B.M.Mitra, J. - (1.)THE present Revisional application is directed against an order passed by the learned District Judge at Port Blair dated 12th October, 1994 in Misc. Appeal No.1 of 1994 reversing the Judgment and Order No.11 dated 13th April, 1994 passed by the learned Senior Sub-Judge at Port Blair in O.S. No. 6 of 1994. THE connected suit is for declaration, injunction, recovery of general average claim damages and compensation valued at U.S. $ 25,30,413.00 equivalent to Rs. 7,64,18,472.60p. (RUPEES SEVEN CRORES SIXTY FOUR LAKHS EIGHTEEN THOUSAND FOUR HUNDRED SEVENTY TWO AND PAISE SIXTY ONLY). THE said suit was filed on 7.3.1994 along with a petition for injunction and by an order dated 7.3.1994 the Trial Court passed an ad-interim order directing the defendant to remove cargo from the vessel M.V. Arti after furnishing sufficient Bank guarantee/security bond with security for the full amount within fifteen days from the date of service of the notice. Pursuant to the said order of ad-interim injunction the defendant appeared on 18.3.1994 and one K. Harish claiming himself to be constituted Attorney of the defendant had filed four petitions as follows :
(1) Petition under order 14 Rule 2 of the Code of Civil Procedure praying for disposal of the suit in limine for want of jurisdiction. (2) Petition under Section 151 praying for discharging the ad-interim order or alternatively or stay of proceeding. (3) Petition under Section 3 of the Foreign Awards (Recognition and Enforcement) Act 1961. (4) Petition Under section 34 of the Arbitration Act read with Section 151 of C.P.C.

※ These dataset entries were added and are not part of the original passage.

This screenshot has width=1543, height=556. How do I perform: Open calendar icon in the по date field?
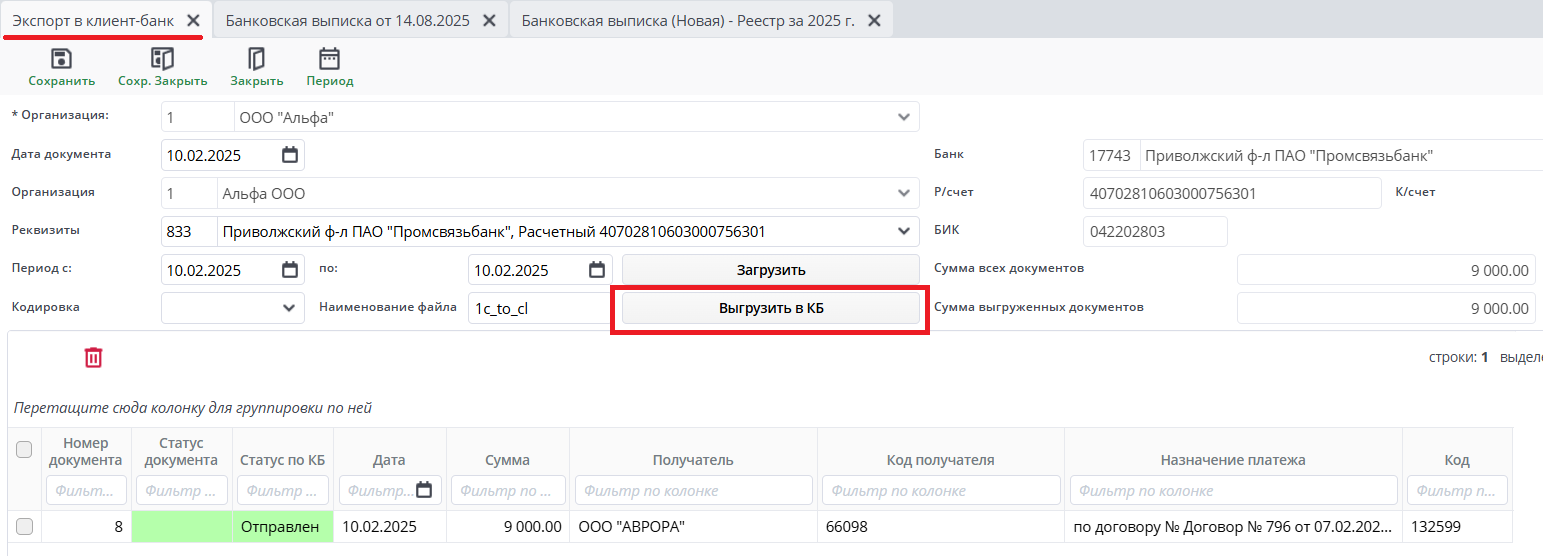coord(597,269)
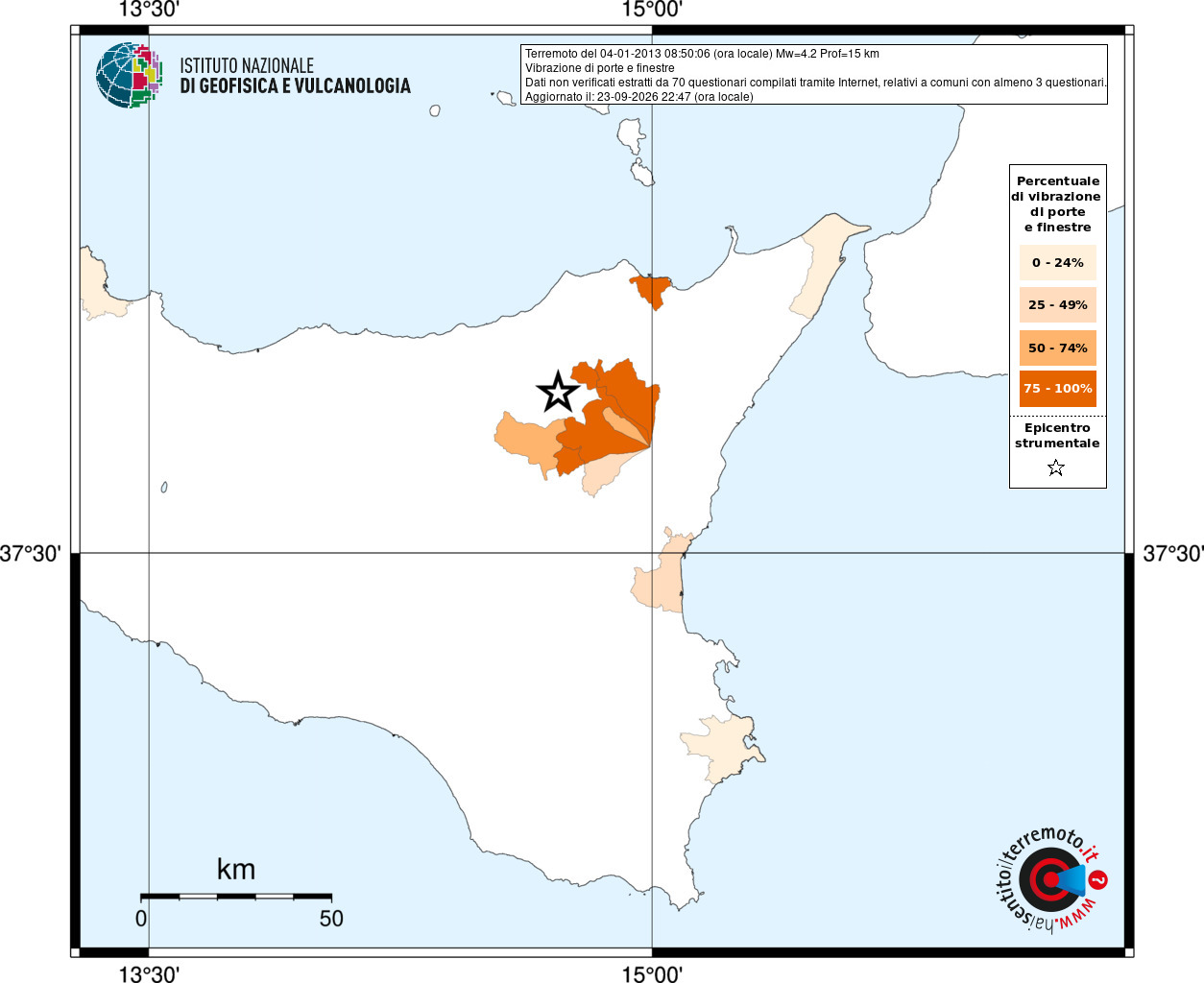Image resolution: width=1204 pixels, height=983 pixels.
Task: Click the shaded Catania area on the east coast
Action: 659,574
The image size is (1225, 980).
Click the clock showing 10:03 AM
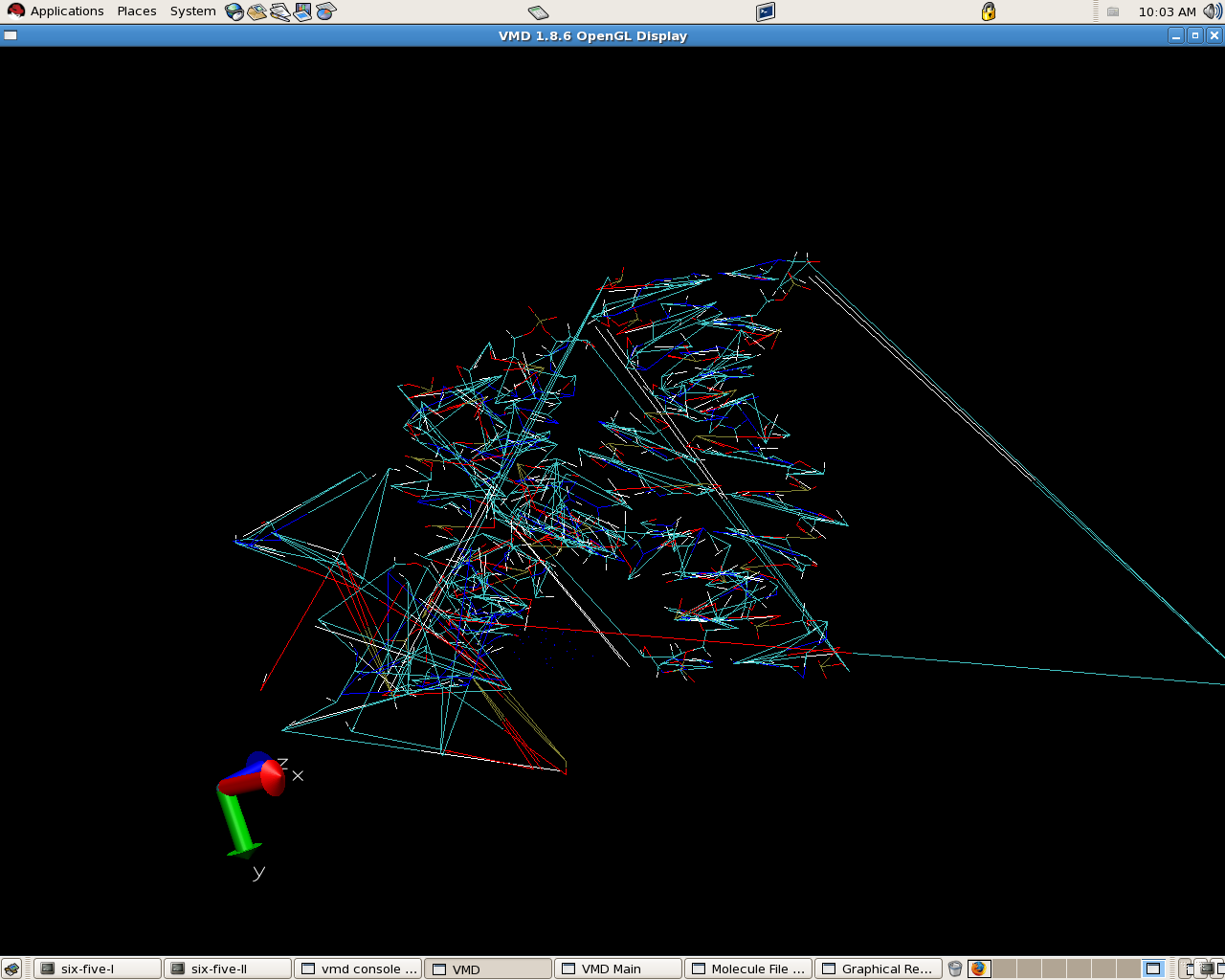1167,11
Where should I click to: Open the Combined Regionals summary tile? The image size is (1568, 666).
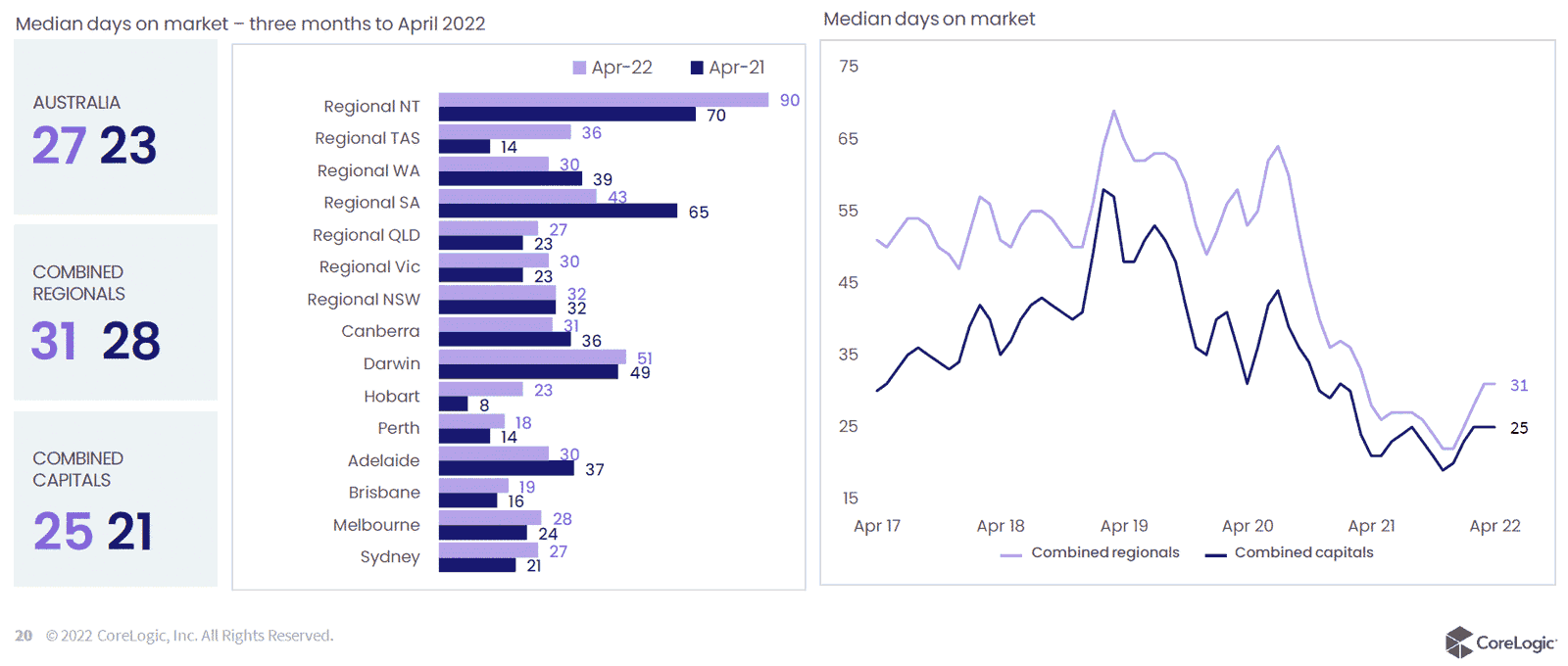(x=116, y=312)
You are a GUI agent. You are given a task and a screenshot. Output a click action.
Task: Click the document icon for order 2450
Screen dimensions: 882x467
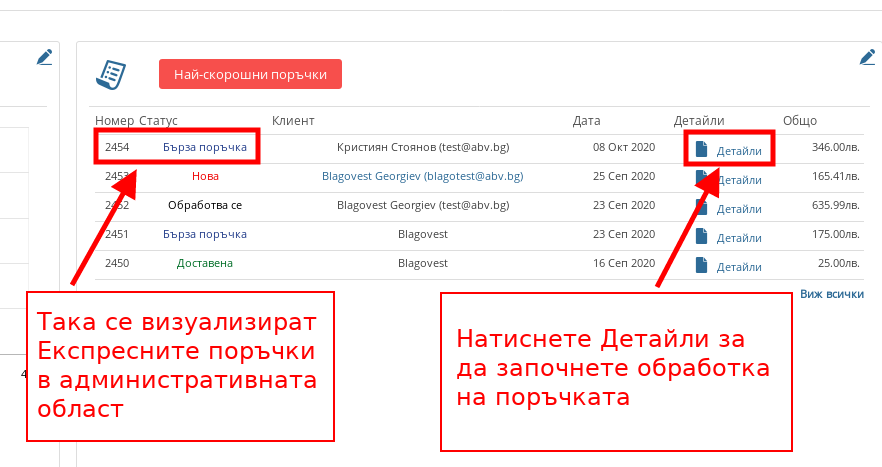click(x=702, y=265)
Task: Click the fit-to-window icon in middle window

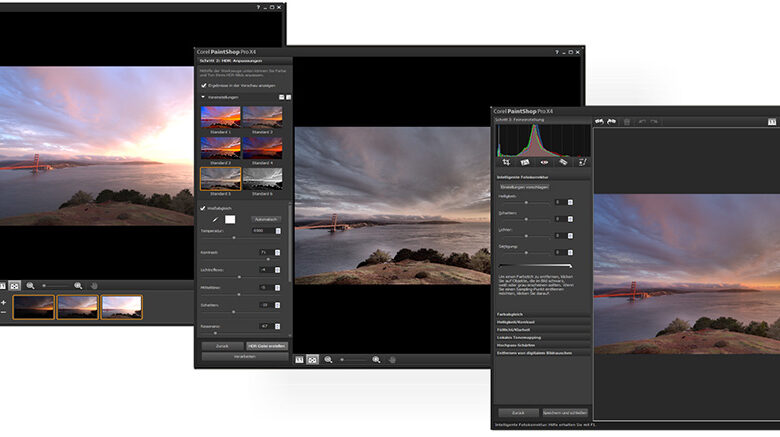Action: click(x=313, y=359)
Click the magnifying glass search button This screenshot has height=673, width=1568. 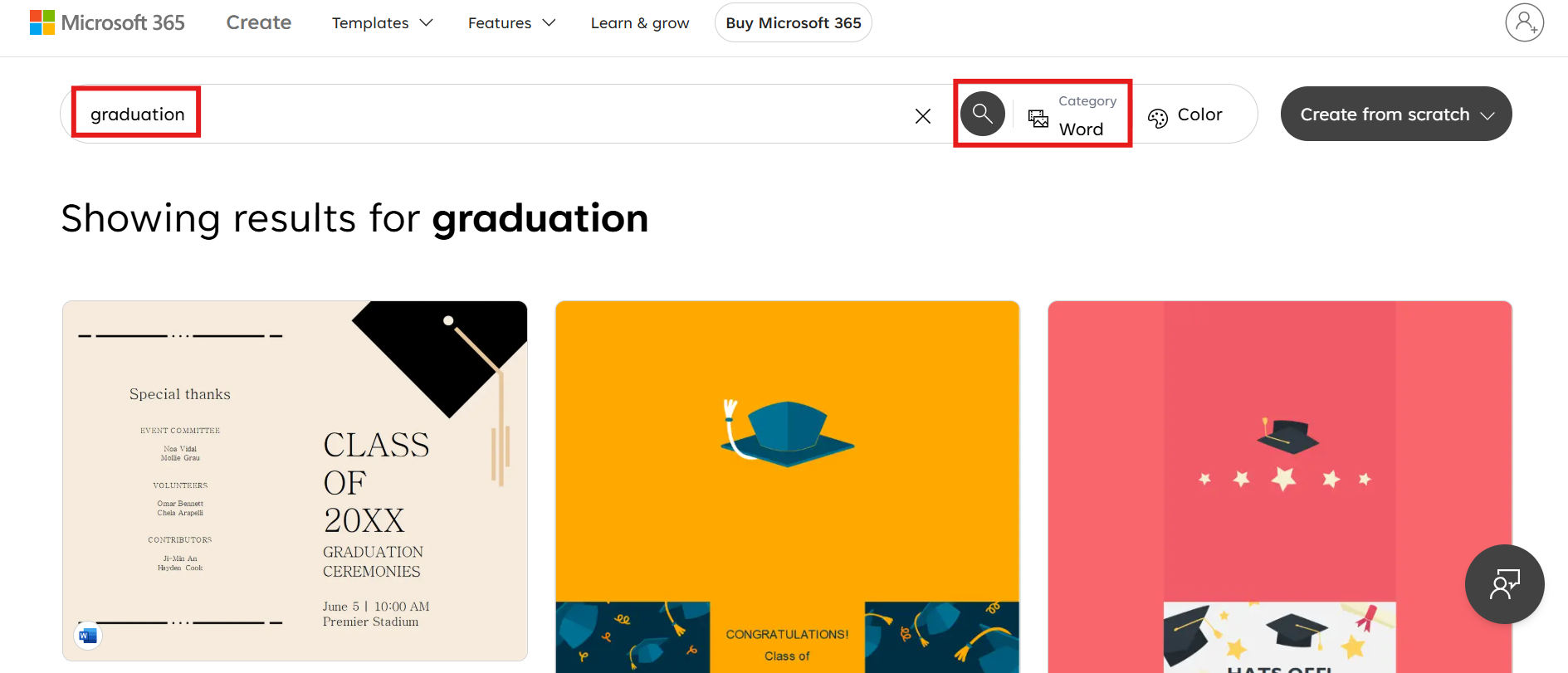point(982,114)
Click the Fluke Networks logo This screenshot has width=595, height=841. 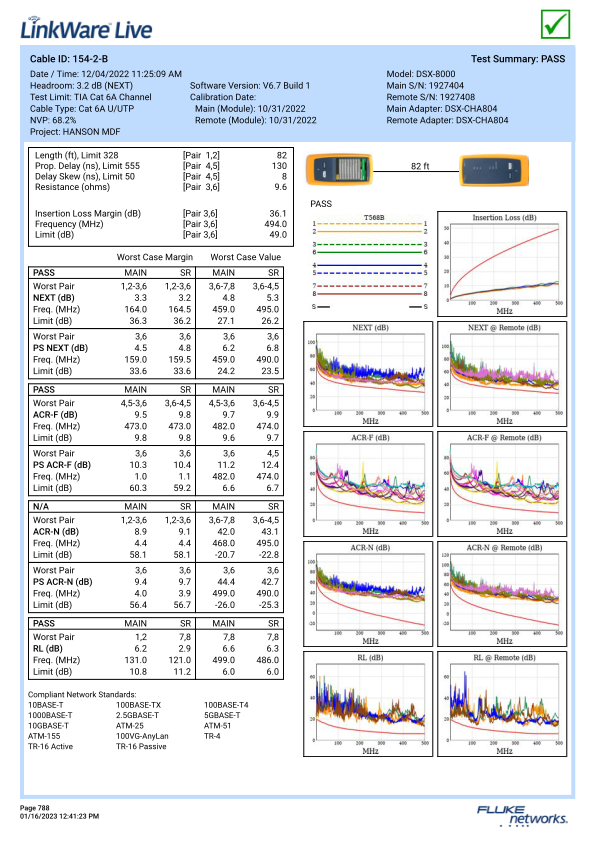tap(522, 815)
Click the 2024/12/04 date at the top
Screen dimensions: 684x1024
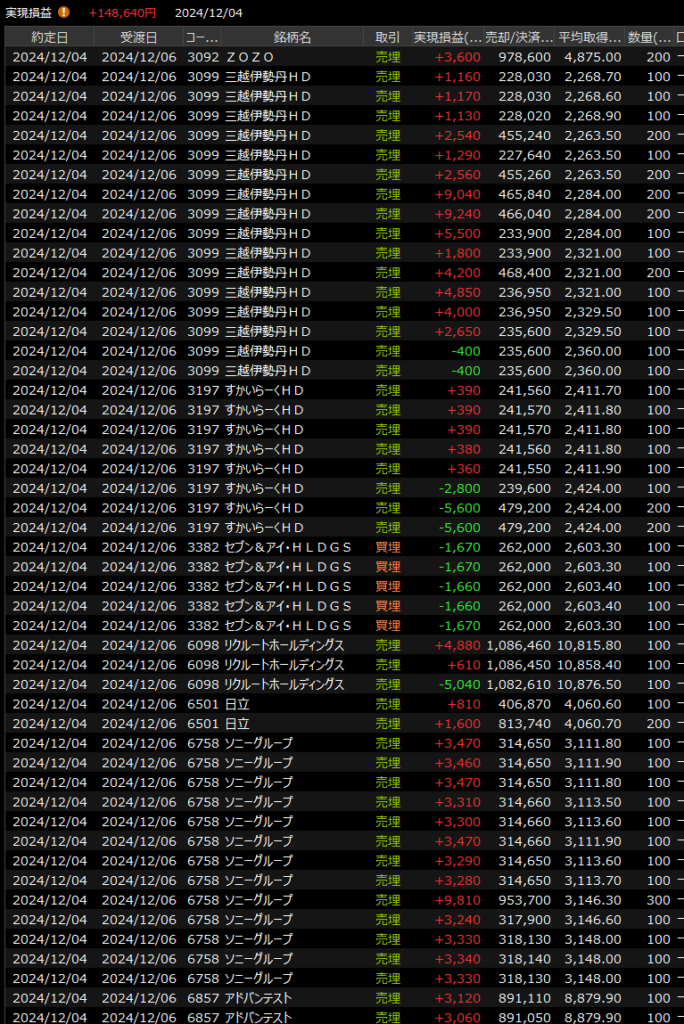click(208, 13)
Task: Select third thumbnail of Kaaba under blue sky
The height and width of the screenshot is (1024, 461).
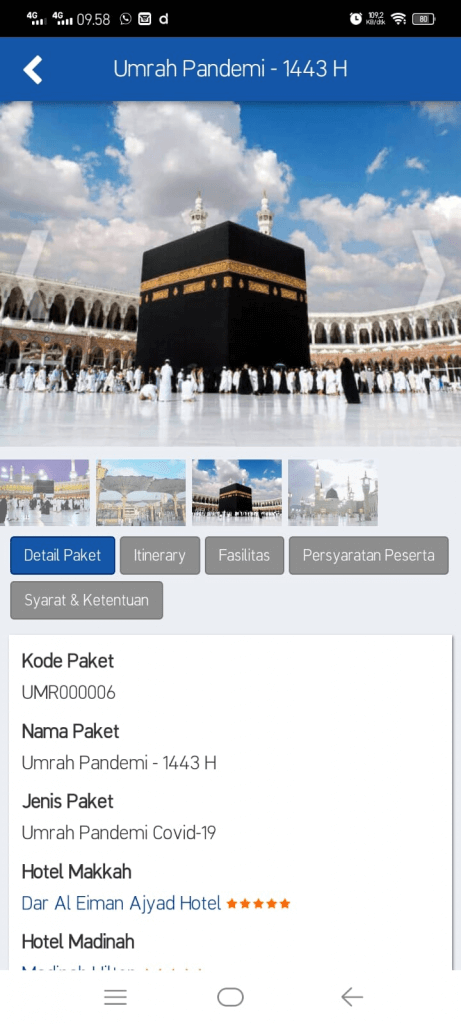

(2.)THE learned Trial Judge by a reasoned order dismissed all the above noted four petitions by a composite order. Being aggrieved by the same, an appeal was taken out before the Court of the learned District Judge at Port Blair in Misc. appeal No. 1/1994.
This Revisional Court will first deal with the portion of the order namely the petition under order 14 Rule 2 of the C.P.C. It is significant to mention at the very outset that order 14 Rule 2 has suffered a significant amendment by 1976 amendment of the C.P.C and now it has been specifically laid down that the Court may try an issue of law first only when it will relate to the jurisdiction of the Court or the same will be in the context of a bar to the suit created by any law for the time in force. In the Trial Court's order a cryptic reference was made about an affidavit affirmed by one K. Harish before the Trial Court sometime in the month of March, 1994 and the same has been attempted to be described as written statement in substance and/or in disguise. The nomenclature used by the trial court apparently appears to be an ingenuous expression, because the same has been contemplated in specific terms under order 8 Rule 1 of the C.P.C. In order to understand the connotation of order 8 Rule 1 that reference may be made to order 6 Rule 1 defining the meaning of the word 'pleading'. Order 6 Rule 3 envisages forms of pleading and they are to be read in Consonance with order 48 Rule 3 of the C.P.C.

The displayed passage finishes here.